Grâce aux exercices de jeu dramatique, cet élève a pu proposer une interprétation psychologique du personnage. Il a donné une orientation à sa lecture. Par la suite, il a fait un lien entre son interprétation du personnage et la société actuelle. Il établit un parallèle entre Néron et un chef de bande « “qui impose sa loi sous peine de menaces” » (2005, p. 8). Bref, le jeu a permis à l’élève de construire une interprétation en réfléchissant à ses propres valeurs et en établissant des liens avec le monde actuel.

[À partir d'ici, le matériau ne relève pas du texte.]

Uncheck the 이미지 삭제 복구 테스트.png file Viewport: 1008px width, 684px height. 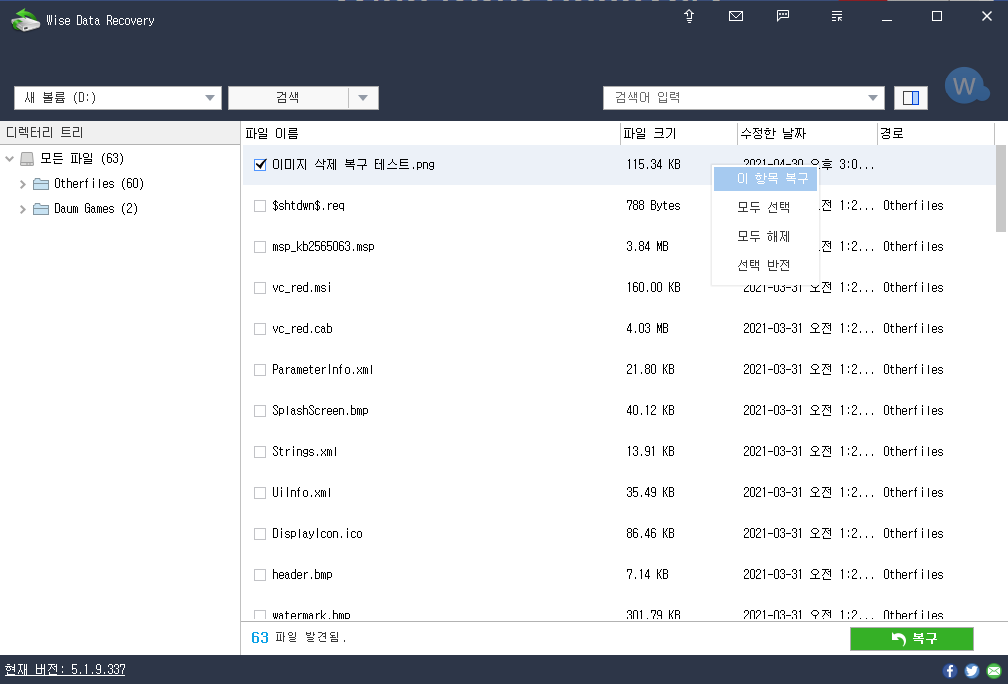259,165
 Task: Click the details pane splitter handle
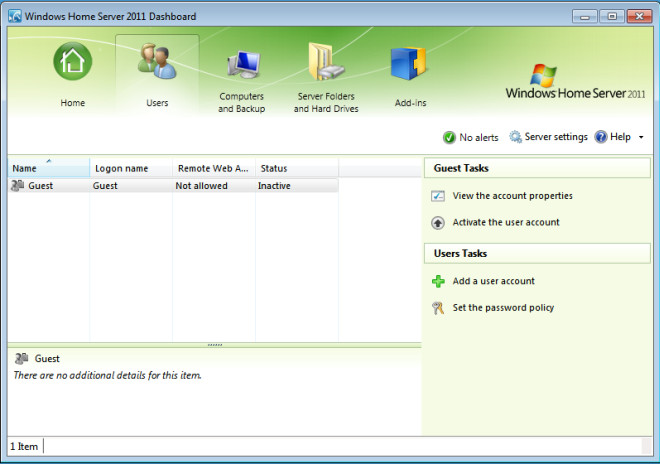[x=214, y=345]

Aussi, De Peretti (2017, 2018) a montré que le jeu dramatique obligeait les étudiants à porter une plus grande attention à la ponctuation, qui peut être très significative au théâtre. En effet, la mise en scène du texte force les étudiants à interpréter la ponctuation finale pour y mettre la bonne intonation (2017, p. 4). La didacticienne illustre l’exemple de Mathilde, élève de CM2, qui s’interroge sur la manière de dire une réplique :

Le texte de théâtre, quand on fait « halte », quand on lit on pas « halte », on fait « halte! » [cri], quand on lit, par exemple chez nous on dit « halte », mais nous on doit dire [dans le jeu] « halte! » [cri] [cela oblige à] aller vraiment jusqu’au point, comme ça on va toujours être en avance, comme ça on voit vraiment le ton qu’il faut mettre face au point parce que si c’est une question on va dire « halte? » (2018, p. 32-33).

Le jeu dramatique permet donc aux étudiants de réfléchir à l’ensemble des signes typographiques présents dans le texte et à leurs significations.